§ What is being asked: Say how many lines of the records include the string "Given". Nothing else belongs in the answer.

§ Data excerpts:
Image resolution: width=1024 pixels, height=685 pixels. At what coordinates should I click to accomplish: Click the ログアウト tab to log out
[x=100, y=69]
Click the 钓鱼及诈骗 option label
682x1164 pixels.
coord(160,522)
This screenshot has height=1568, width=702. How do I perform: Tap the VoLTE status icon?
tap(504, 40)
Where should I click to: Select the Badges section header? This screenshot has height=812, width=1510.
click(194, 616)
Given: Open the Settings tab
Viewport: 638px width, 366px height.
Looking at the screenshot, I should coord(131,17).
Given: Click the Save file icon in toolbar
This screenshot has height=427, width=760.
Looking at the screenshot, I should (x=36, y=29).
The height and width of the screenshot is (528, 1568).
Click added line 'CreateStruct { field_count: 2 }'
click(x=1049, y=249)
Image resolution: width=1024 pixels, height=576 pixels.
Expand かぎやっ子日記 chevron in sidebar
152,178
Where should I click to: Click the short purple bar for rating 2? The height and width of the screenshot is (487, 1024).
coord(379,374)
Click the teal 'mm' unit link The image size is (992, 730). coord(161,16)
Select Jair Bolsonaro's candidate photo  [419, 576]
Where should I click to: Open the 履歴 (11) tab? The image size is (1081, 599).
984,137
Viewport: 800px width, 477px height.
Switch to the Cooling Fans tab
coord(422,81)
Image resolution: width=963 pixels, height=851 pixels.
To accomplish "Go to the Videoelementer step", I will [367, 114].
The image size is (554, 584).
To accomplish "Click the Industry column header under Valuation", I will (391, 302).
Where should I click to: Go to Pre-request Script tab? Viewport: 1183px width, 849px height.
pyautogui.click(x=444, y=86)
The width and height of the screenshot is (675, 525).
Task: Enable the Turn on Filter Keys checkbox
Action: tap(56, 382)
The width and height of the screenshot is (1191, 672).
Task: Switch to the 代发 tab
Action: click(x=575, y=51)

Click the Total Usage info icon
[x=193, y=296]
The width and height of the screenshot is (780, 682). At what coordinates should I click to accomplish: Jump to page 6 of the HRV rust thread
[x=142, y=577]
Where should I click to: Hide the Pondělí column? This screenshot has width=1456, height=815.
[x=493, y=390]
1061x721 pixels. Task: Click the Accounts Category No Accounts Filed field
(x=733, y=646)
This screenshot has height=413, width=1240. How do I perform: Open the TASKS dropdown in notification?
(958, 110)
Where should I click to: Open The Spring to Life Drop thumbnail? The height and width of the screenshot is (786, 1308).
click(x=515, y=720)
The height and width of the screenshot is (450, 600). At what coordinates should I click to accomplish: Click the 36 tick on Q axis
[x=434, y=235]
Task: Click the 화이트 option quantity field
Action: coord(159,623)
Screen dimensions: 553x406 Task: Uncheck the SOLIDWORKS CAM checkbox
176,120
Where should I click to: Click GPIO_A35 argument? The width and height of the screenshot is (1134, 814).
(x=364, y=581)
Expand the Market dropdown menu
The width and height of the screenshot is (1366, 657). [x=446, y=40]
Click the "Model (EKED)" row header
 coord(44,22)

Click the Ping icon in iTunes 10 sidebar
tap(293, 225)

§ Task answer: 2